_Excerpt_.
__________

Ken I think you can do it. The tough part is getting it chucked so it is bored out with no run out. As you said once the adapter fits tight on the spindle you can mark  the mounting holes and drill and tap for 8mm studs. Fortunately The 55mm recess is already concentric with zero run out so you can use an indicator to get it centered for boring.

Ken you have already made it up to me. I am so happy that a good person can use it. I am tracking the shipment. It left Tulsa ,OK at 543 am.
If you have any problem with USPS tracking let me know. I can send you updates.

Roy


----------



## Ken from ontario (Jul 26, 2018)

Locating and drilling the mounting holes is not a big problem but mounting  and centering the back plate itself could be an issue . I am thinking of machining an arbor to fit in the center hole and tap a hole in the center of it and connect it to a long rod that would stick out from the back of the lathe so I can tighten it and then mic the backplate and center it that way, I'll see once I have it in my hands,. there could be other ways to mount the back plate on my lathe with the registration recess facing out.

I do have the tracking # you sent me but never checked the status yet , I'm not worried, in all the years of dealing with USPS I have never had a single issue with their service, same goes with our Canada post, I think by next friday or I'll have my chuck.


----------

__________

_Data shown_.
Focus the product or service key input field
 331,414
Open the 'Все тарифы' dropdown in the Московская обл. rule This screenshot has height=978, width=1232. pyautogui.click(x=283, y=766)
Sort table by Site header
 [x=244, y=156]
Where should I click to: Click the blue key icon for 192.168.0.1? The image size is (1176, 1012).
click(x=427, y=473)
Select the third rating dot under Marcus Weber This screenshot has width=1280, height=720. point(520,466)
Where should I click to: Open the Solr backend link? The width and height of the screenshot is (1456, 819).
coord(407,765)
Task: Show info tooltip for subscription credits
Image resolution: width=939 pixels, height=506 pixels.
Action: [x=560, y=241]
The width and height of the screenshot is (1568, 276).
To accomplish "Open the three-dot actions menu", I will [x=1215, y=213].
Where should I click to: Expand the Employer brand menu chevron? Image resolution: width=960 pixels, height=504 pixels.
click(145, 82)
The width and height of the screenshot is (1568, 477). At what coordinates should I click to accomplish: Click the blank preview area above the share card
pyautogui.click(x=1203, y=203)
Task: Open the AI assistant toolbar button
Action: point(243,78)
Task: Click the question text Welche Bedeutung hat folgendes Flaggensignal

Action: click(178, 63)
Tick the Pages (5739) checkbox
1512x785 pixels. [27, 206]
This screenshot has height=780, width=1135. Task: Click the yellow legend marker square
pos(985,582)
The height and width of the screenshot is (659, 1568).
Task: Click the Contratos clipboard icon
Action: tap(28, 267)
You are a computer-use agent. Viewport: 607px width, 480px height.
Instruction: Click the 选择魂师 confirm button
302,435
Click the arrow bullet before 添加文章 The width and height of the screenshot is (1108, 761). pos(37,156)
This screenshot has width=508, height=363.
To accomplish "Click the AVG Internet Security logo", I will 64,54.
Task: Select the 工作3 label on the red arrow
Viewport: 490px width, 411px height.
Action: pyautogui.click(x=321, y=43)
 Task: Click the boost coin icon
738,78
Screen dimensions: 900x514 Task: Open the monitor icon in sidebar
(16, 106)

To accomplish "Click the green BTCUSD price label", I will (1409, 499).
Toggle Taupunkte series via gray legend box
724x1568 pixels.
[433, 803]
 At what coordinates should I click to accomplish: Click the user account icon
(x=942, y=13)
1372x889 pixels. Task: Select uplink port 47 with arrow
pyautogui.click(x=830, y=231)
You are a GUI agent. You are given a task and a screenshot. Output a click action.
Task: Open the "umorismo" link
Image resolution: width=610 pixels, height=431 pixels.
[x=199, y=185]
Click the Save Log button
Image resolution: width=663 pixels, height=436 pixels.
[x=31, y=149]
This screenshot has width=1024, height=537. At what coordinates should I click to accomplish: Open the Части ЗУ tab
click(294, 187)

__________

_Work to complete_.
1. According to the lathe thread, what size studs should the mounting holes be drilled and tapped for?
2. Rewrite the part of the lathe thread between "If you have" and "recess facing out.", inclusive, putting "mandrel" in place of "arbor".
Answer from the lathe thread only, not from the rows.

_Exercise responses_.
1. 8mm studs.

2.
If you have any problem with USPS tracking let me know. I can send you updates.

Roy


----------



## Ken from ontario (Jul 26, 2018)

Locating and drilling the mounting holes is not a big problem but mounting  and centering the back plate itself could be an issue . I am thinking of machining an mandrel to fit in the center hole and tap a hole in the center of it and connect it to a long rod that would stick out from the back of the lathe so I can tighten it and then mic the backplate and center it that way, I'll see once I have it in my hands,. there could be other ways to mount the back plate on my lathe with the registration recess facing out.